Leo: Christina can leave her wallet at home.
Christina: No, I still probably can't, but it gets closer. I'm waiting for
that day because I have actually left my wallet at home before, and I have
realized this, and I have been like kind of in a bind, and you have to find the Uber or whatever to get back because you don't have a
credit card on you. This has happened to me more than once. But if you have the
Apple Pay it's like hey, that's cool.
Leo: Again, I have set up Google Wallet on here and I have TAPnPAY, as any modern Android phone will. I should be able
to walk into any Apple Pay stores and tap.
Christina: Yes you should be able to.
Leo: And obviously with the fingerprint reader, unless I have a
Samsung, I will be entering a pin. That's not so bad.
Steve: Is that really easier than swiping though? Swiping a credit card?
Leo: I like the Apple video where the woman has to dig through the Tic Tacs and everything in her purse to get a credit card.
Steve: It's so hard to get a credit card out.
Leo: Somehow she magically has a phone just ready to go.
Dieter: Well, I mean, let's face it. If you are waiting in line at a store
you have got your phone on anyway, right? You are already checking it.
Christina: Right.
Dieter: So it's just like...

^^^^

Exercises to complete –
1. In the mobile-payments conversation, what does Leo say he has set up on his phone?
2. Extend the mobile-payments conversation by writing several more lines of dialogue that follow Dieter's final line.

Data extract –
^^^^

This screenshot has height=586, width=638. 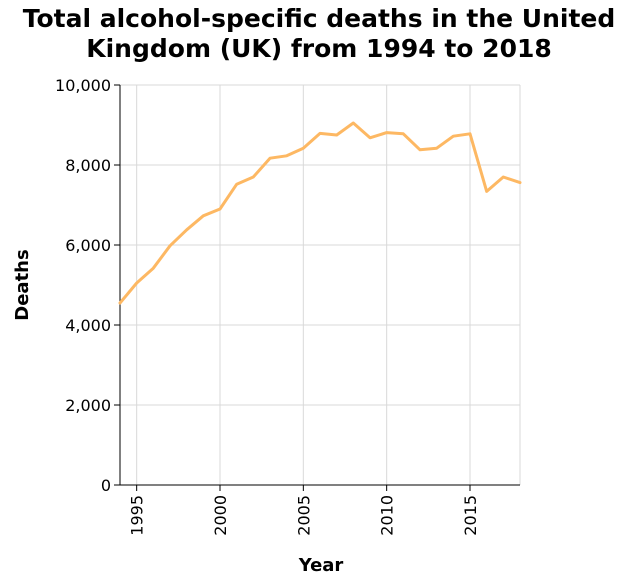 I want to click on x-axis-title: Year, so click(x=321, y=566).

^^^^

Answers by item number –
1. Google Wallet.

2.
Leo: I took Twitter off of my phone. I have a very strong opinion about
that. We should talk another time. I think Twitter is the single number one
reason that we have such a hostile environment, especially for women, in the
digital world these days. Because Twitter just facilitates this and has no
desire to stop it.
Christina: No, they really don't. My friend Brianna...
Leo: She's your friend?
Christina: She's my friend, yeah.
Leo: Terrible situation, Brianna Wu, right?
Christina: Yeah, Brianna Wu, right, @Spacekatgal. She's
fantastic and that was awful. I was in Montreal when that was happening and
then when I came back and I saw it I was like, are you kidding me? Of all people? But I loved the article that she wrote for xoJane. That was so good, and it was so right, too. My husband, who didn't realize that we were friends, and he read it
and I was like yeah, that's my girl Bri, she's a
badass. I was so glad that she wrote that article because she's right, she's completely the wrong person. Like they picked
the wrong person with her to kind of go up against because...
Leo: They don't care.
Christina: Well, I know that they don't care, but she...
Leo: Whoever they is, that's one guy.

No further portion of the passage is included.